Für Helms sind Fälle wie dieser kein Beweis für die Verlässlichkeit des Gütesiegels. Niemand könne kontrollieren, ob ein Netz in der vorgeschriebenen Höhe durchs Wasser gezogen werde. Und selbst wenn, ergänzt Herndl, werden hochwachsende Gemeinschaften von bodenlebenden Organismen in Mitleidenschaft gezogen. Der Wissenschaftler betont, dass der sogenannte „Beifang (unbeabsichtigt im Netz mitgefangene Meereslebewesen) nicht nur aus Fischen besteht. "In Bodenschleppnetzen verfangen sich auch Schwämme und Seescheiden, die hinterher weggeworfen werden."
Scholle mit Siegel
KURIER-Leserin Christine Schleritzko hat ein Problem mit ihrem erklärten Lieblingsfisch. "Ich kaufe Scholle, will aber, dass der Bestand nicht gefährdet ist." Sie steht vor dem Problem, dass Umweltschützer von Scholle abraten, der Fisch im Supermarktregal aber als nachhaltig angepriesen wird. Herndl rät zu Scholle aus der Nordsee (siehe Interview), aber mehr noch zu Fischen aus heimischen Teichwirtschaften.

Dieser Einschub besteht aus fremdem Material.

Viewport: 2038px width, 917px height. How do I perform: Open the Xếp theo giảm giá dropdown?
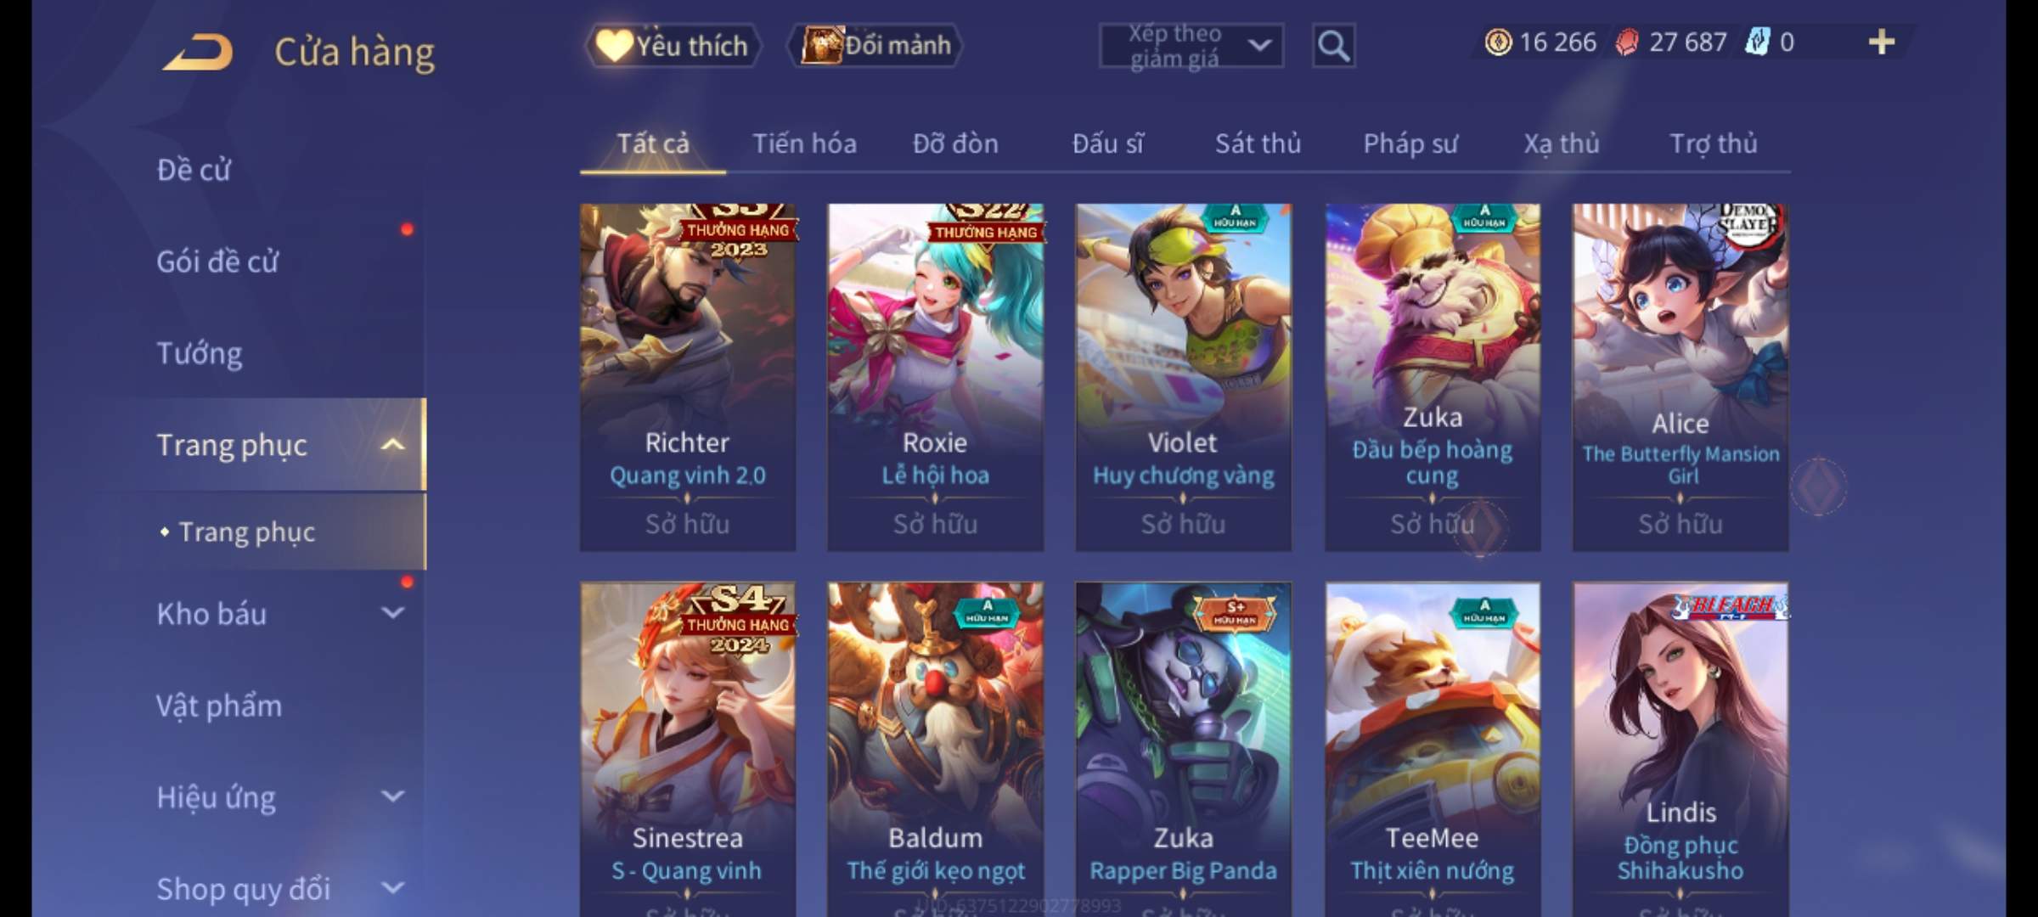1191,46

Walter Hoch hat sich entschieden. Heilbutt kommt ab sofort seltener auf den Tisch. "Ich bin der Meinung, dass jeder Einzelne zählt. Daher ziehe ich, nach meinen Möglichkeiten, die Konsequenzen."
Interview: "Dem Raubrittertum ein Ende gesetzt“
Der Meeresbiologe Gerhard Herndl ist Tiefseeforscher und Wittgenstein-Preisträger 2011. Zwölf Jahre erforschte er unter anderem die Nordsee.
KURIER: Herr Professor Herndl, kann man heute noch guten Gewissens Scholle essen?
Gerhard Herndl: Wenn Sie aus der Nordsee kommt, ja. Dort wurden Ruhezonen eingerichtet, in denen mehrere Jahre lang nicht gefischt werden darf, damit sich die Meeresfauna erholen kann. Trotz Protesten der Fischer werden diese Zonen von Ländern wie Dänemark, Deutschland und den Niederlanden kontrolliert. Das funktioniert. In früheren Zeiten wurde der Boden der küstennahen Meere mit Grundschleppnetzen mehrmals pro Jahr umgeackert. Man weiß von Studien in der Nordsee, dass es sehr lange dauert, bis sich der Meeresboden regeneriert.
Was halten Sie vom MSC?
Grundsätzlich begrüße ich die Initiative, weil sie dem Wildwuchs, der bis vor ca. 20 Jahren geherrscht hat, ein Ende gesetzt hat. Das war Raubrittertum. Die Hochseefischerei gehört aber nicht zertifiziert, sondern verboten. Unter anderem, weil die Tiefseefische langsamer wachsen und mehr Schadstoffe in ihrem Körper akkumulieren als die Fische der Küstengewässern.
Lexikon
Baumkurre Das Schleppnetz wird von einer Querstange, der "Baumkurre", offen gehalten und gleitet auf Kufen über den Meeresboden. Zwischen den Kufen hängen Eisenketten, die am Boden lebende Fische aufscheuchen und ins Netz treiben. Kritisiert wird die hohe Beifangquote, für 1 Tonne Shrimps werden bis zu 15 Tonnen andere Meereslebewesen entsorgt.
Stellnetz Die Netze sind mit Gewichten fest im Boden verankert. Scholle, Seezunge und Kabeljau werden so gefangen, ungewollt auch Schweinswale.
Grundschleppnetz Das Fangnetz wird über den Meeresboden geschleppt und wühlt ihn auf.